Considérant que pour le surplus, les impositions sont conformes à la loi et aux faits de la cause et ne sont d'ailleurs pas contestées ; (…). » Par requête déposée au greffe du tribunal administratif le 3 décembre 2010, Madame …, agissant en sa qualité de gérante de la société …, a introduit un recours tendant, d’après le dispositif de la requête auquel le tribunal peut seul avoir égard, principalement à l’annulation et subsidiairement à la réformation de la décision directoriale précitée du 10 novembre 2010.

Il convient tout d’abord de relever que si, d’après les termes de la requête introductive, le recours est introduit par Madame … agissant en tant que gérante de la société …, il y a toutefois lieu d’admettre, malgré cette formulation quelque peu malencontreuse, que le présent recours a été introduit par la société …, représentée par sa gérante Madame ….

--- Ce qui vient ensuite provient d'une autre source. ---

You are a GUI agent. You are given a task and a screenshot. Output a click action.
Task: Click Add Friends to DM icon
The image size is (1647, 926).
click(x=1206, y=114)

Quant à la compétence d’attribution du tribunal administratif pour statuer sur le présent recours, il résulte d’une lecture combinée des dispositions du paragraphe 228 de la loi générale des impôts du 22 mai 1931, appelée « Abgabenordnung », en abrégé « AO », et de l’article 8 (3) 1. de la loi modifiée du 7 novembre 1996 portant organisation des juridictions de l'ordre administratif que le tribunal est compétent pour statuer comme juge du fond sur le recours dirigé par un contribuable contre une décision du directeur ayant statué sur les mérites d’une réclamation de sa part contre des bulletins d’établissement des revenus d’entreprises collectives et de copropriétés, des bulletins de l’impôt commercial communal et des bulletins d’établissement de la valeur unitaire. Le tribunal est partant compétent pour connaître du recours en réformation introduit en ordre subsidiaire contre la décision directoriale du 10 novembre 2010. Il n’y a partant pas lieu de statuer sur le recours en annulation introduit à titre principal.

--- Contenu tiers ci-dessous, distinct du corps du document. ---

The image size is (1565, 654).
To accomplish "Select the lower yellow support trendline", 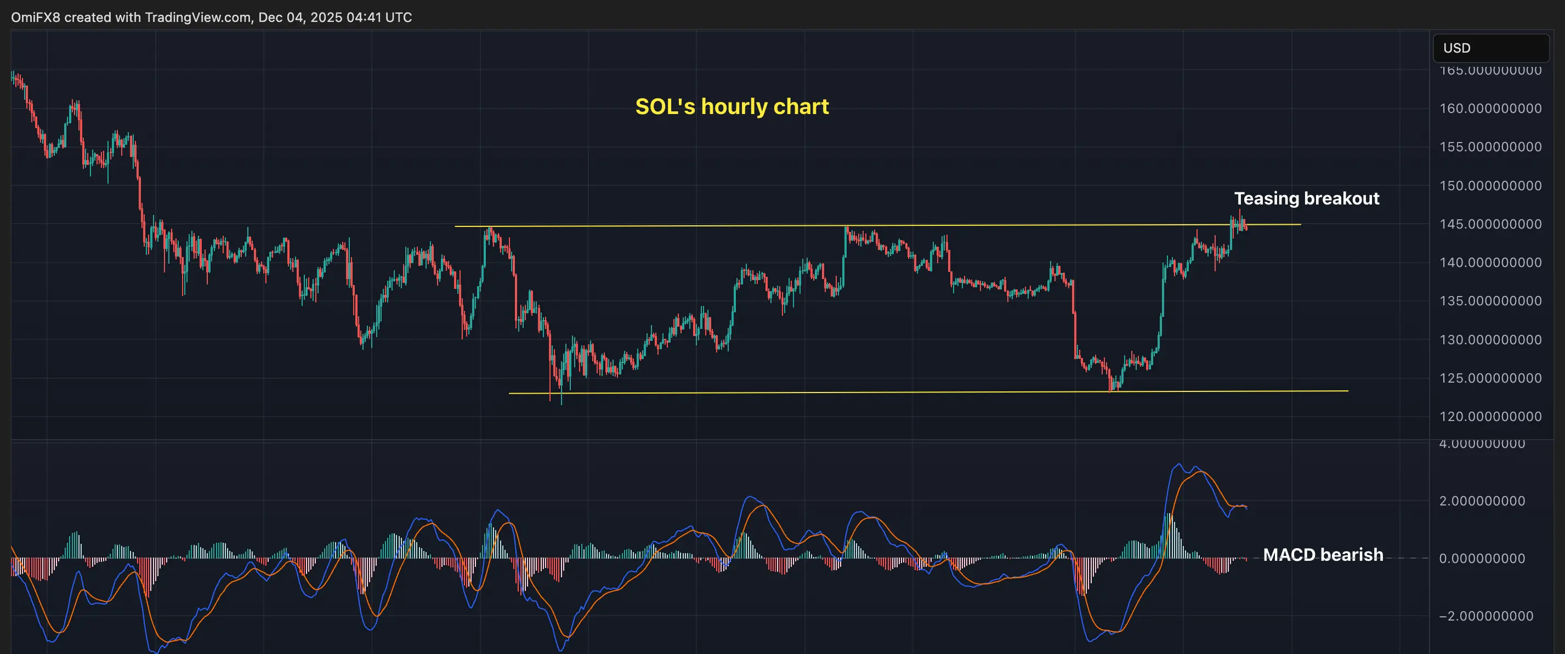I will [851, 392].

Le recours en réformation ayant été introduit dans les formes et délai de la loi, est dès lors recevable.

A l’appui de son recours, la demanderesse reproche au directeur d’avoir retenu, dans sa décision litigieuse, que les critères de l’activité commerciale seraient remplis dans son chef et notamment que les ventes immobilières se seraient déroulées « d’après un schéma planifié ». Elle conteste cette affirmation en faisant valoir qu’au moment de l’achat des immeubles, elle n’aurait pas pu prévoir l’adoption de la loi du 30 juillet 2002 déterminant différentes mesures fiscales destinées à encourager la mise sur le marché et l’acquisition de terrains à bâtir et d’immeubles d’habitation, désignée ci-après par la « loi du 30 juillet 2002 ». Par ailleurs, cette loi n’aurait pas amené la société … à céder tous ses immeubles, mais seulement ceux qui n’auraient pas pu être loués. Ainsi, faute de trouver un locataire, les appartements situés à …, auraient été vendus afin de profiter des mesures fiscales avantageuses prévues par la loi du 30 juillet 2002. En revanche, les immeubles qui auraient été loués n’auraient pas été vendus, à savoir un studio sis à … et un appartement sis à ….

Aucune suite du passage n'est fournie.